Bankitalia si mette in trincea: "Il nostro destino è l'Europa"

«Il destino dell'Italia è quello dell'Europa», ha detto leggendo ieri le Considerazioni finali il governatore della Banca d'Italia, Ignazio Visco, ricordando che «siamo parte di una grande area economica profondamente integrata, il cui sviluppo determina il nostro e allo stesso tempo ne dipende», per questo motivo «è importante che la voce dell'Italia sia autorevole nei contesti dove si deciderà il futuro dell'Ue».

Fondamentalmente le venti pagine del suo discorso si possono leggere come una critica ragionata al contratto di governo Lega-M5S partendo da un assunto principale: «L'Italia ha bisogno di più produttività e non di più debito». Come ripetuto in molti punti del discorso, «ridurre l'incidenza del debito è un obiettivo irrinunciabile: in una fase espansiva e con una politica monetaria ancora molto accomodante, non è utile aumentare il disavanzo». Da una parte il no alla spesa in deficit, dall'altra la necessità di insistere sull'aumento dei risparmi. «Il rapporto tra debito pubblico e Pil - ha aggiunto - potrebbe tornare sotto il 100% nel giro di dieci anni se venisse gradualmente conseguito un avanzo primario tra il 3 e il 4% del prodotto», il doppio rispetto al livello attuale. Si tratta della «ricetta» che Carlo Cottarelli ha sempre suggerito agli esecutivi.

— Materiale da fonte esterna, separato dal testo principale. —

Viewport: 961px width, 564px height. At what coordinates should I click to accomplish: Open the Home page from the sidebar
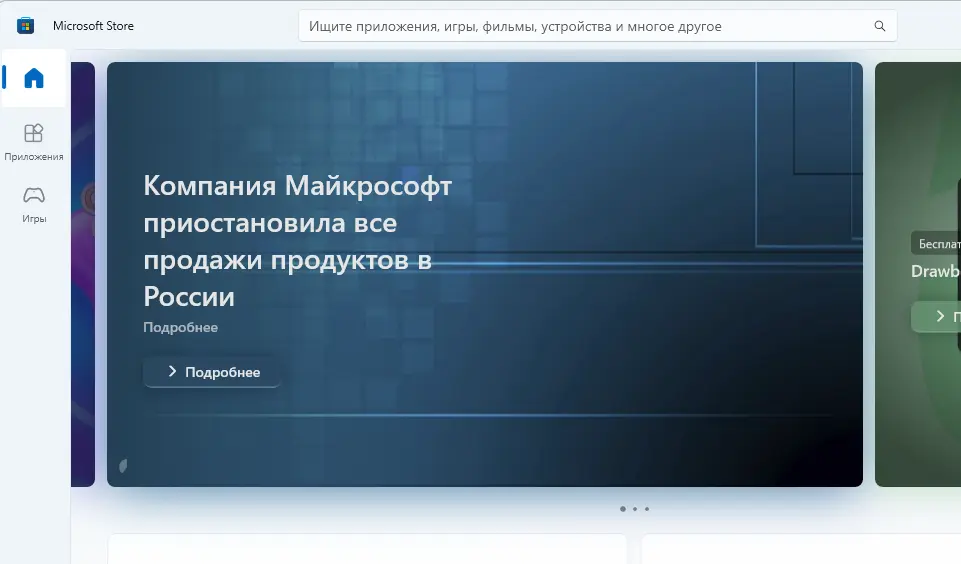34,78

Secondo Visco, gli effetti depressivi di una simile politica potrebbero essere contenuti agendo sulla leva fiscale, cioè abbassando parzialmente le imposte grazie alla minore spesa corrente. «I mezzi necessari vanno trovati con equilibrio e pazienza, tagliando le spese inutili e riconsiderando, semplificandola, la struttura complessiva dell'imposizione, senza pregiudizi nei confronti dell'aumento delle imposte meno distorsive», ha chiosato alludendo alla possibilità di incrementare le imposte indirette (cioè l'Iva) al posto di quelle dirette (Irpef, Ires o Imu).

Al contrario, il meccanismo del reddito di inclusione non deve «scoraggiare la ricerca di lavoro». Stesso discorso per la legge Fornero. «Sarebbe rischioso fare passi indietro perché le riforme in materia pensionistica rendono la spesa gestibile». Gli aggiustamenti devono, perciò, tenere conto della dinamica demografica.

«La fiducia condizione necessaria per il proseguimento della crescita dell'economia e non va dispersa, al di là di meschine e squilibrate valutazioni», ha ammonito il governatore riferendosi a quanto scritto da alcuni quotidiani tedeschi nei giorni scorsi. Ecco perché l'impennata dello spread «è grave e non ci sono giustificazioni, se non emotive, per ciò che osserviamo oggi sui mercati», ha aggiunto parlando a braccio. Il quadro, infatti, è quello di un sistema-Paese che stava lentamente venendo fuori da una lunga crisi, soprattutto a livello finanziario (non è passato inosservato il richiamo alle Popolari più piccole a consolidarsi e alle Bcc a entrare nei gruppi che si stanno formando), ma per scompaginare tutto ci vuole poco e, in controluce, si osserva un avvertimento a non tentare avventure populiste perché «la fiducia nel nostro futuro non si deve disperdere in azioni che rischiano di ridurre il potenziale di crescita dell'economia».

Lo spread «mi preoccupa molto, anche come italiano, non solo come banchiere: ci siamo già passati una volta, se possiamo evitare di farci del male mi sembra la scelta più logica», ha commentato l'ad di BancoBpm, Giuseppe Castagna. La crescita non si finanzia con il debito, «quella di Visco è una considerazione da buon padre di famiglia», ha chiosato il Ceo di Intesa, Carlo Messina.

Il prossimo futuro ci dirà se i figli l'ascolteranno.